▶ TASK PROMPT
Leave out the pictures and repeat the entries below verbatim.

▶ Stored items
=== Section Start ===
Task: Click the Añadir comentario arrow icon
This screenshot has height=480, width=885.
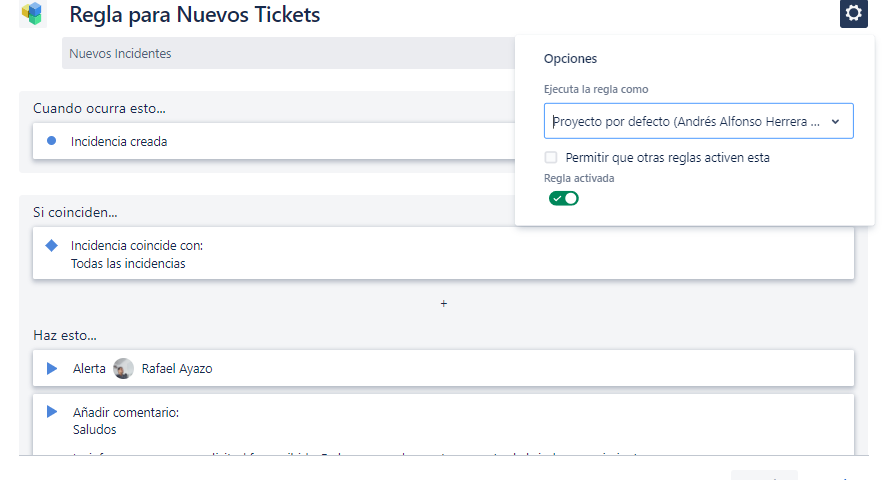Action: click(52, 412)
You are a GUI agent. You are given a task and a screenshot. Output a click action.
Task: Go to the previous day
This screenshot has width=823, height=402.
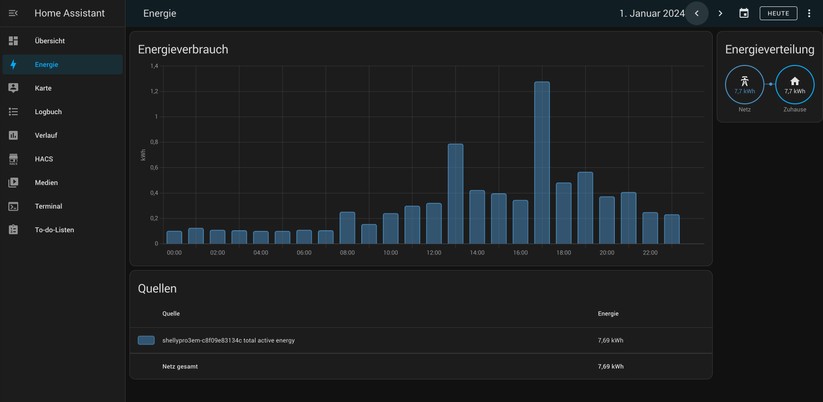coord(697,13)
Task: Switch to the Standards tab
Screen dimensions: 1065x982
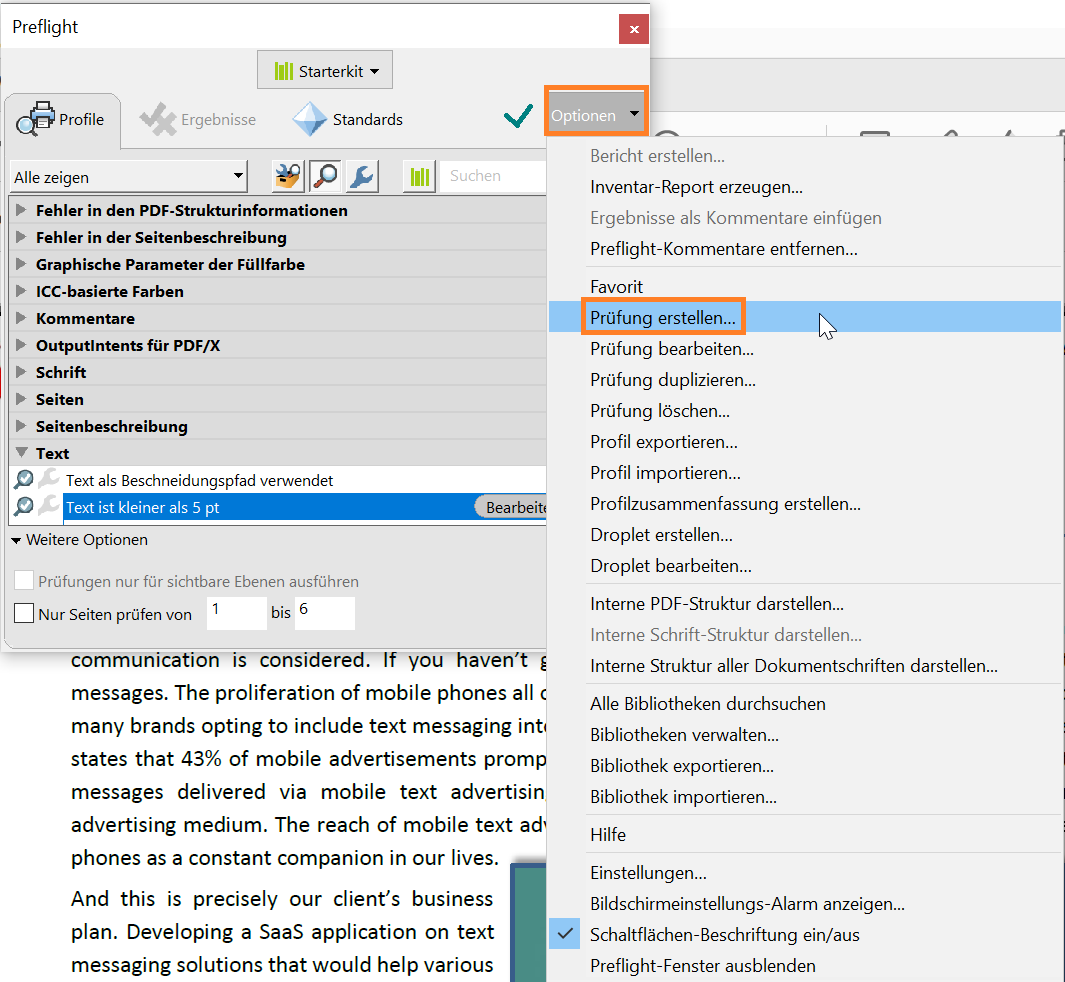Action: pyautogui.click(x=348, y=119)
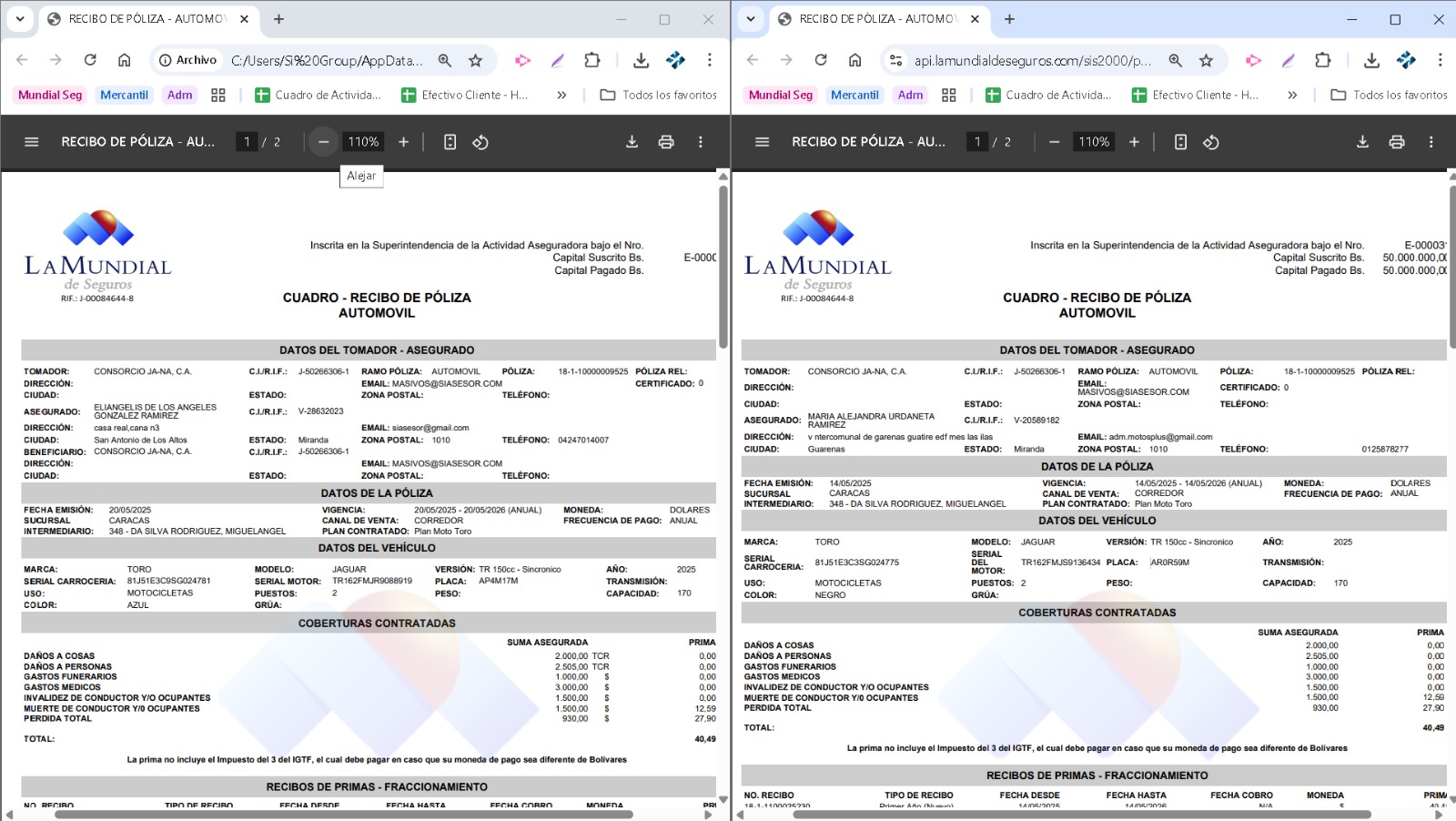Image resolution: width=1456 pixels, height=821 pixels.
Task: Click fit-to-page icon in right PDF viewer
Action: pyautogui.click(x=1180, y=142)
=== Section End ===
▶ EXERCISE SOLUTION
Task: Click the Añadir comentario arrow icon
This screenshot has height=480, width=885.
Action: click(52, 412)
You are a GUI agent. You are given a task and a screenshot. Output a click action.
Task: Go to the previous day
This screenshot has width=823, height=402.
coord(697,13)
Task: Switch to the Standards tab
Screen dimensions: 1065x982
Action: pyautogui.click(x=348, y=119)
Image resolution: width=1456 pixels, height=821 pixels.
Task: Click fit-to-page icon in right PDF viewer
Action: pyautogui.click(x=1180, y=142)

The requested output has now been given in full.